Back in the 20th century, virtuosos had their images honed by record companies; they may have had to toe a traditional line, but they could focus on music rather than marketing. Now, many top musicians are forced to take care of business on their own. That can be stressful, but it allows for freedom of movement that some artists might not want to give up, even if they could return to the good old days.
Anne Akiko Meyers knows what the cushy times were like, having had an exclusive RCA recording contract in the ’90s. These days the violinist doesn’t necessarily enjoy the minutiae of maintaining a website and coordinating her own publicity, travel and rehearsals, but she definitely relishes living outside the traditionalist box. She’s able to curate more personal recordings, pursue a passion for fresh music and play venues once considered more apt for a chanteuse than Schubert.
“Forging your own path can be hard, but I’ve never seen myself as a safety-first, ivory-tower musician,” Meyers says. “I’d get bored to death playing the same three concertos all season as some do. I always keep my ears open to music, whether it’s in a concert hall or a bar, and I like to mix it up. I don’t even mind making myself uncomfortable. It keeps you sharp.”
Born in 1970 to an American father and Japanese mother, Meyers is more beautiful in person than any publicity glamour shots make her out to be. The native Californian lives in the Carnegie Hall neighborhood now, and the tension of a New York lifestyle can obviously wind her up. Free afternoons are rare, but she eventually eases into giving up this one to a journalist. She has a disarming habit of using salty language or indulging in backstage gossip, then raising her eyes to see your reaction — and blithely lowering them, as if hardly caring what it is.
As we try to talk over a midtown hotel lobby’s blaring Baroque soundtrack, Meyers bolts up, saying, “Incredible — that’s the Vivaldi piece I played on the Johnny Carson show when I was eleven .I’m still mad at my mother for making me wear knee-highs on national television.”

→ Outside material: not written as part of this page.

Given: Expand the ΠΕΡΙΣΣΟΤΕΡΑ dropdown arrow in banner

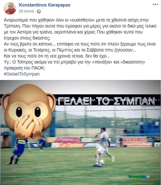Looking at the screenshot, I should tap(159, 100).
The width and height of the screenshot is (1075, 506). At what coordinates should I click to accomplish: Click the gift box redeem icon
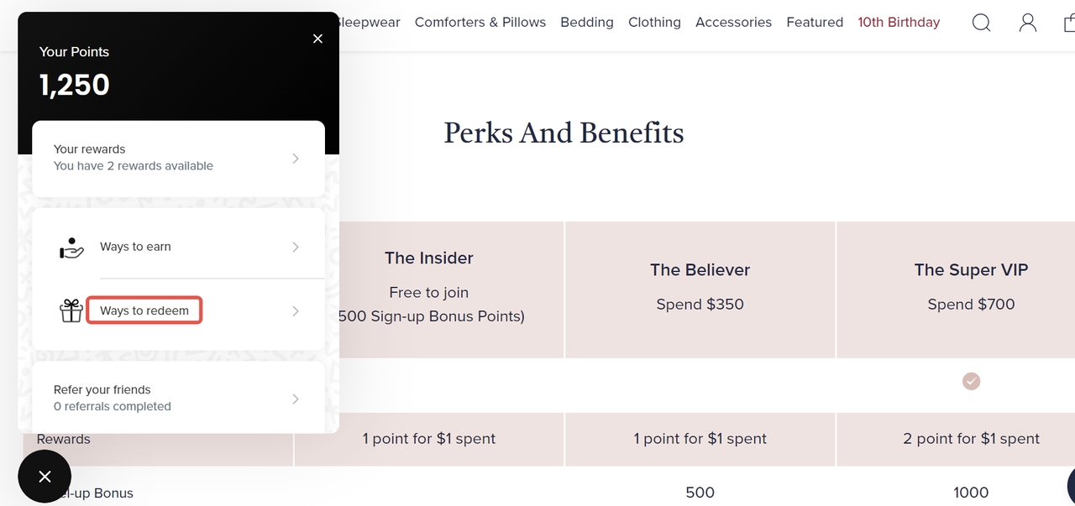point(71,310)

Although she hates the term, Meyers was a child prodigy, debuting with the Los Angeles Philharmonic at the age of eleven and the New York Philharmonic at twelve. Her Juilliard peers included such fiddlers as Midori and Gil Shaham. Repaying the warm devotion of her parents — “still my groupies” — she was recording the Barber concerto at London’s Abbey Road Studios by eighteen. She signed her RCA deal a few years later, cutting a swath through concertos by composers from Mendelssohn to Prokofiev while the major-label heyday lasted. Re-stoking her career, Meyers produced a 2004 recital disc through the artist-led Avie imprint. The East-meets-West program was close to her heart — Japanese moderns Toru Takemitsu and Somei Satoh set alongside Debussy, Ravel and Messiaen.

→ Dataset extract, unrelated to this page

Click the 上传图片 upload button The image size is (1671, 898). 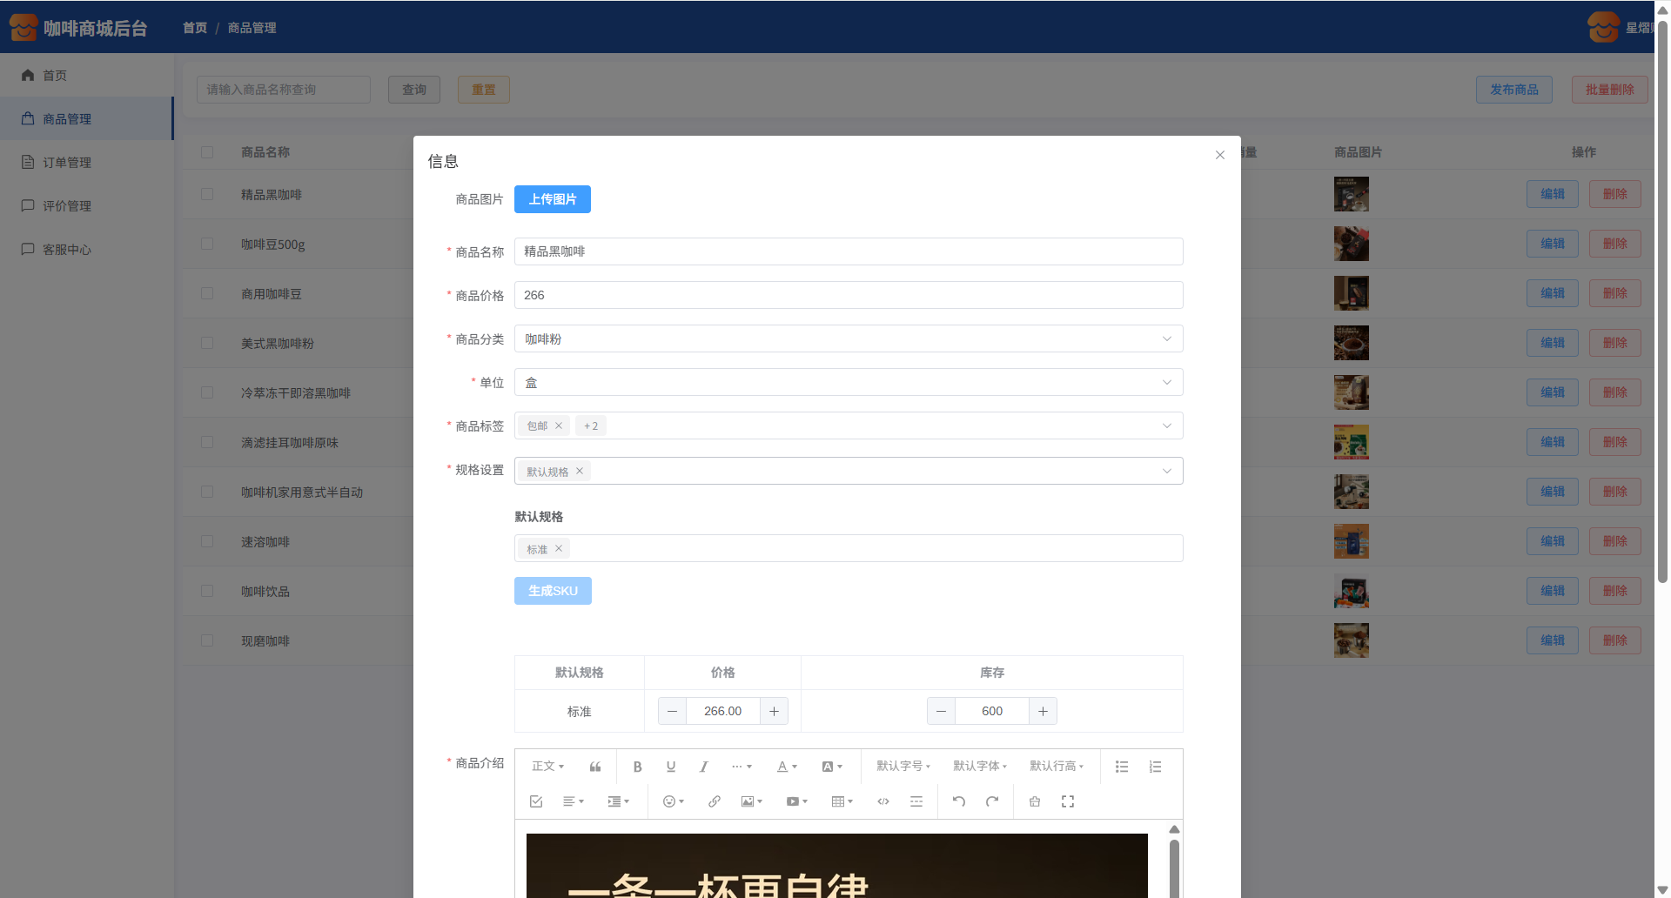[x=552, y=199]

This year, Meyers and pianist Akira Eguchi released Smile via the indie label Koch. The album features an early rarity by Messiaen (his Fantasie), along with Schubert’s dramatic Fantasy in C and song-like pieces by composers from Arvo Pärt to Astor Piazzolla. Smile also includes a wistful interpretation of the title tune, written by Charlie Chaplin (in a Claus Ogerman transcription), along with another evergreen, “Somewhere Over the Rainbow,” in an arrangement Meyers commissioned from Japanese jazz pianist Makoto Ozone.
The disc’s highlights, though, are the wonderfully lyrical arrangements of two Japanese folk songs. “‘Moonlight in the Castle,’” Meyers says, “is a song my Japanese grandmother used to sing to me. I arranged it to play solo, so it’s just the one voice. It’s about a once glorious castle, now faded into emptiness, where the only constant is the moonlight shining down — a nostalgic, very Japanese theme. The other song, ‘Sea in Spring,’ reminds me of being a kid visiting Japan, getting dressed up, eating watermelon, holding sparklers. We prepared the piano to sound like a koto zither, and I tried to make my violin whisper like a shakuhachi flute.”

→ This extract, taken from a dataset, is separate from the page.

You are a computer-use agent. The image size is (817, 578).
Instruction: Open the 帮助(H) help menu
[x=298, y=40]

Some purists may consider Smile a something-for-everybody potpourri, but “every piece is there because I love the music, whether it’s an intellectual challenge like the Schubert or something with a simple, breathing, emotional quality like ‘Over the Rainbow,’” Meyers insists. “Who effin’ cares where a piece comes from as long as it moves you? I really played these pieces from my heart and recorded almost everything in one take. We booked the hall for five days, but only needed two.”
Meyers unveiled Smile in Manhattan not at a hallowed hall uptown but at a Greenwich Village club, Le Poisson Rouge. For a violinist bred to play bigger halls, it can be unsettling “to have people sitting right under your nose, but the energy I felt fed into my playing,” she says. “It seemed less like a classical ‘presentation,’ more like the audience and I were really sharing something.”